DPDK patches and discussions
 help / color / mirror / Atom feed
From: "Wang, Yipeng1" <yipeng1.wang@intel.com>
To: Michel Machado <michel@digirati.com.br>,
	"Wiles, Keith" <keith.wiles@intel.com>,
	"Fu, Qiaobin" <qiaobinf@bu.edu>
Cc: "Richardson, Bruce" <bruce.richardson@intel.com>,
	"De Lara Guarch, Pablo" <pablo.de.lara.guarch@intel.com>,
	"dev@dpdk.org" <dev@dpdk.org>,
	"Doucette, Cody, Joseph" <doucette@bu.edu>,
	"Gobriel, Sameh" <sameh.gobriel@intel.com>,
	"Tai, Charlie" <charlie.tai@intel.com>
Subject: Re: [dpdk-dev] [PATCH] hash table: add a bucket iterator function
Date: Wed, 1 Aug 2018 01:40:06 +0000	[thread overview]
Message-ID: <D2C4A16CA39F7F4E8E384D204491D7A66148315C@ORSMSX105.amr.corp.intel.com> (raw)
In-Reply-To: <8a2eb96f-bf40-a6af-c22c-072f915e063e@digirati.com.br>

Hi,

Thanks for explaining the use case. I now understand and I agree that replacing stale entries during insertion is an interesting and useful addition to this library. 

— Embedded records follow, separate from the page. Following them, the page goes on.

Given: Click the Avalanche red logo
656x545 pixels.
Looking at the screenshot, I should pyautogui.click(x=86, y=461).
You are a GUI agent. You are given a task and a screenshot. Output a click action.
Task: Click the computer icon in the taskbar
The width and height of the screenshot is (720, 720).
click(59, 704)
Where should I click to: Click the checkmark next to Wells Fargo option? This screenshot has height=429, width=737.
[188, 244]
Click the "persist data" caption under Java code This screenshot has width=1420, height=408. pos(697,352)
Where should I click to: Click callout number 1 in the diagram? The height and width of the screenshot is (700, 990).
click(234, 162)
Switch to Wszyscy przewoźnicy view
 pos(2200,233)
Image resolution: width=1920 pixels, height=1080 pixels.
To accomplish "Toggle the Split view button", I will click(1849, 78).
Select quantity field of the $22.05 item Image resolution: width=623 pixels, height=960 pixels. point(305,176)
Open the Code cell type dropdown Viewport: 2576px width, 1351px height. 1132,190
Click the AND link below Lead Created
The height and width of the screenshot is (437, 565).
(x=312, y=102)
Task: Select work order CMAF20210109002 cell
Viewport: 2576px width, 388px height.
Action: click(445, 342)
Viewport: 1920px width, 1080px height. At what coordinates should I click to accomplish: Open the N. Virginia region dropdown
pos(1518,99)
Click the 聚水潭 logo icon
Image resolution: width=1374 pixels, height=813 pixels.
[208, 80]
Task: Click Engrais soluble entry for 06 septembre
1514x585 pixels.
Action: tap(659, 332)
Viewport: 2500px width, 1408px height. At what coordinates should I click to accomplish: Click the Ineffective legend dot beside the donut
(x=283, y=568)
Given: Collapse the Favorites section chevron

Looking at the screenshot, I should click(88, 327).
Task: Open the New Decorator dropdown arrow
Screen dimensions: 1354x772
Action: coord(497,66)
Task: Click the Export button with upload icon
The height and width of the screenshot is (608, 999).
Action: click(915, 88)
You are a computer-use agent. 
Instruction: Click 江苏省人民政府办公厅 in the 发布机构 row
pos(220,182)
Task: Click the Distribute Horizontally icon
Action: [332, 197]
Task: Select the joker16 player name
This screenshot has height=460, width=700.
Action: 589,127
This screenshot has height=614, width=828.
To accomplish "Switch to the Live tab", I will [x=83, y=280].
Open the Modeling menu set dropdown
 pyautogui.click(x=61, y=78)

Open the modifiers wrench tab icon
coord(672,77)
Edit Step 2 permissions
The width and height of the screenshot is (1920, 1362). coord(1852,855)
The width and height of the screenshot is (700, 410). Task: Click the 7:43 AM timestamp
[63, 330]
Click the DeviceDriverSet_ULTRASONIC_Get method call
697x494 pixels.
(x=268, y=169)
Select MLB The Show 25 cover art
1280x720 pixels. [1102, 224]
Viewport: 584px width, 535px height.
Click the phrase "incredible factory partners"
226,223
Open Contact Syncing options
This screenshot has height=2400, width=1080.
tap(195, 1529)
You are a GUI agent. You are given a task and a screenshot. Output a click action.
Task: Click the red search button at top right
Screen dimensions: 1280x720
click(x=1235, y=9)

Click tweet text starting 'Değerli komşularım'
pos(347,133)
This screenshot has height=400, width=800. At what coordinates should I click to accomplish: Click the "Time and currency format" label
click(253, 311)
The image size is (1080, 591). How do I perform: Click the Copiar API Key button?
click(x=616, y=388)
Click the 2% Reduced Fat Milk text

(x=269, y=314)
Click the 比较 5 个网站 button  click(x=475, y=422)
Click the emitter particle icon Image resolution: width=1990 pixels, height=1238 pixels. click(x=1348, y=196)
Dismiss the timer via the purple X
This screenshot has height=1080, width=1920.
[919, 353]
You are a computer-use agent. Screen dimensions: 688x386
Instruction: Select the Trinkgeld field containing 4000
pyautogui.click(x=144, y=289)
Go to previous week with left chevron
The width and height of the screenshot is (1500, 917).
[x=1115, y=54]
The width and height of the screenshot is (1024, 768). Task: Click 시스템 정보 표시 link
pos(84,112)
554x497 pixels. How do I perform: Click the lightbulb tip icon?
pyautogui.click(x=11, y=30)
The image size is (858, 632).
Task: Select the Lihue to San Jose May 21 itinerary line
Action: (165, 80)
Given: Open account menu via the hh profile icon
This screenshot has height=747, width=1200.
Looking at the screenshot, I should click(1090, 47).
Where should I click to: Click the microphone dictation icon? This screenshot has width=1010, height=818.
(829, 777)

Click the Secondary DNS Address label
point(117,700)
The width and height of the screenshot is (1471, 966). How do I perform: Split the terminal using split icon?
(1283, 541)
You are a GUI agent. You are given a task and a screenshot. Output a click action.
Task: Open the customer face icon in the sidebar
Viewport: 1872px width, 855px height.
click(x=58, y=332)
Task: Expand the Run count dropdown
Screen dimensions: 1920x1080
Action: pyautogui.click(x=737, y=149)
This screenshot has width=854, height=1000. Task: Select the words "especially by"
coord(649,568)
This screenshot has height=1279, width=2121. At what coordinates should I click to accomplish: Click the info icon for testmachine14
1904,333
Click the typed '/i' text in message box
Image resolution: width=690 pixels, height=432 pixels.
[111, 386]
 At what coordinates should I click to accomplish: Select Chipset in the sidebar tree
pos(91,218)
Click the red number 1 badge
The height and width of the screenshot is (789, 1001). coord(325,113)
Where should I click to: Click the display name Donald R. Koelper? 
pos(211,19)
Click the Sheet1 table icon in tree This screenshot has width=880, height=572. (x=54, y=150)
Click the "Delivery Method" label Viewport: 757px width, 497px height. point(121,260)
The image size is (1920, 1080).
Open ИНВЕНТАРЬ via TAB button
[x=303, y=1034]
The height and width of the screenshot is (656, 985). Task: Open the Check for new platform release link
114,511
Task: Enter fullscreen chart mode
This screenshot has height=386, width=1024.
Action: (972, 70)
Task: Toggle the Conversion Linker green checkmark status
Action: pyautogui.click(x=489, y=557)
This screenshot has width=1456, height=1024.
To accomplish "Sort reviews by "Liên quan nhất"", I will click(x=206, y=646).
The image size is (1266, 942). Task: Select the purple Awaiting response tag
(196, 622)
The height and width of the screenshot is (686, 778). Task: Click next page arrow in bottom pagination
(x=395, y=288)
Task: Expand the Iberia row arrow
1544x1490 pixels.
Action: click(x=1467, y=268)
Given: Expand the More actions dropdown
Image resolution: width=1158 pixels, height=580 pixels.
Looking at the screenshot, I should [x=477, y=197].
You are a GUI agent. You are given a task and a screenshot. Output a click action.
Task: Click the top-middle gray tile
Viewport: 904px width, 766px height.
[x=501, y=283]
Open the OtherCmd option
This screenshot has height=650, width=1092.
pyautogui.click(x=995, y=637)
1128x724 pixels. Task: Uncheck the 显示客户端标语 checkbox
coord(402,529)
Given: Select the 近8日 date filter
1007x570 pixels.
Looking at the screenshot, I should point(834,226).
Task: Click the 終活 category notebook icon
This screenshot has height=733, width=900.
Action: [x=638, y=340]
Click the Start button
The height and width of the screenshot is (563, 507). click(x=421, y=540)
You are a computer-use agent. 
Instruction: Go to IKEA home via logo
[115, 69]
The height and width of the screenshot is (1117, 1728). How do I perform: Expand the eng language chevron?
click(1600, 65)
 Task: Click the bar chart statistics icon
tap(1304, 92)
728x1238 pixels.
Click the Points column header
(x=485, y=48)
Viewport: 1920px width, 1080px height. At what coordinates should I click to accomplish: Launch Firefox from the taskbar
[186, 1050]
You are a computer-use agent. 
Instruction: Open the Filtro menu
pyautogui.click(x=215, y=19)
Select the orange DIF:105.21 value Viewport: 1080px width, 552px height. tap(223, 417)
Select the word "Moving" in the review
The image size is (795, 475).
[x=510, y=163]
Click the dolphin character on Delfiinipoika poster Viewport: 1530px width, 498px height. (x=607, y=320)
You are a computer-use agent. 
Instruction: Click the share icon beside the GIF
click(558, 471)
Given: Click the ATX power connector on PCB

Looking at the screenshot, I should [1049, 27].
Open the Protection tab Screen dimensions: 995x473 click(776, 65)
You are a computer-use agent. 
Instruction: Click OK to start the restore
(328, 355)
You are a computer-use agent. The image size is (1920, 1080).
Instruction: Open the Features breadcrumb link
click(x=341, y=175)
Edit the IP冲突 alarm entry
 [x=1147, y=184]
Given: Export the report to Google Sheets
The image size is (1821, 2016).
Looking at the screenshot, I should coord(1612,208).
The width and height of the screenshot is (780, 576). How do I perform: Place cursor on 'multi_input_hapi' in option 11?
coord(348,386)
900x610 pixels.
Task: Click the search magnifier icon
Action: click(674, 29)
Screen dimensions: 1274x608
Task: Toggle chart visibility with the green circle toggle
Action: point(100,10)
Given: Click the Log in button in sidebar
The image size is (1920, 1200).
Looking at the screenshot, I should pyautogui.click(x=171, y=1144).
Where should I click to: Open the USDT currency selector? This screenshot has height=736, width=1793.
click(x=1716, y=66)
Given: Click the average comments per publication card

My concern is still that it may be not a good practice to expose the bucketized structure of the rte_hash. For example, in future, rte_hash may use three hash functions, or as I mentioned each bucket may have an additional linked list or even a second level hash table, or if the hopscotch hash replaces cuckoo hash as the new algorithm. When these happen, the proposed API may lose their original intention. As a general hash table library, common users should assume a black box of the implementation.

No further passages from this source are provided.